Sorry, but there are so many elements that are patently false. Why the heck are we looking at the solicitation for the liquidation under CCAA, which has now completed, anyway? It was a solicitation, a high bidder was selected for the assets, the sale was legal, well documented, and is closed.
First off, there's no transaction involving the shares either done or to be done. Recommend reading the judge's order ending the CCAA, it says so clearly. NOBODY wants the shares. It is ridiculous to suggest the judge went into so much detail in describing the proceedings and authorizing a small payment to a couple creditors and "forgetting" to mention a mega million dollar transaction.
Secondly, on "recapitalization," that was optional, as stated in this page, read the words carefully, it says "Bids can also be submitted" and implies no requirement for such a bid.

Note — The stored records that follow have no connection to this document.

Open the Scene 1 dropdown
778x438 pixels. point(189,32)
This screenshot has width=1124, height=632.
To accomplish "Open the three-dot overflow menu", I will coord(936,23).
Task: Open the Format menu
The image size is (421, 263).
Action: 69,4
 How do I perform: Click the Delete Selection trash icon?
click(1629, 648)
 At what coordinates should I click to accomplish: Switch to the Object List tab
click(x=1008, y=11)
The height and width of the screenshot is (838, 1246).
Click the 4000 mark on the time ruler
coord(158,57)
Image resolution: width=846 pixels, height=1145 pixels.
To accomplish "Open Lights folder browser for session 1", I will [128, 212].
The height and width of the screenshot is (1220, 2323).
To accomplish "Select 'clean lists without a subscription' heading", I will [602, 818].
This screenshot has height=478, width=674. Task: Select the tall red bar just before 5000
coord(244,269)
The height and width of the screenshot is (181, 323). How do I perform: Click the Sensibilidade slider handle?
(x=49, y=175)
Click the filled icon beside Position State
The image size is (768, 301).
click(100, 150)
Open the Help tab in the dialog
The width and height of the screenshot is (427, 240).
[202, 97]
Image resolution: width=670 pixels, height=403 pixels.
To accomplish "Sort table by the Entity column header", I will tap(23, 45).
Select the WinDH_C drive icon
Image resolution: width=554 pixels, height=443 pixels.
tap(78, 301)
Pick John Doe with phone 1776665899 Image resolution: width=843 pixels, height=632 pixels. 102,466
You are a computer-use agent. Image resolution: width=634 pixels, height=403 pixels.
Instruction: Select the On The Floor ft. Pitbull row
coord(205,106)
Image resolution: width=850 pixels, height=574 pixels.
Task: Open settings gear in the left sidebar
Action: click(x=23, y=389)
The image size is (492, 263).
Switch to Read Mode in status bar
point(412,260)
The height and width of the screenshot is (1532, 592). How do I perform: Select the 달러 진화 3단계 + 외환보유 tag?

Cancellation of the shares would have been considered immediately if restructuring, refinancing, reorganization, or a buyout of the company had been done through SISP and a buyer or financier required the equity to be cancelled. However, it became a liquidation, and there was no need to deal with the equity of the company at that time.
And now the conspiracy theory saying that PWC has played the company, played 2 federal courts/judges, and played all the creditors with millions at stake, and all because there seems to be some denial in play that a company that goes out of business, gets liquidated, and has unpaid debt once all the proceeds are distributed, that somehow it should have survived. And on top of that, add in a refusal to read what the judge wrote in the order and take what it says clearly and directly.
This company has been destined for dissolution once the SISP failed, and that was confirmed by the high bid in the liquidation that barely scratched the surface of the secured debt. It's over.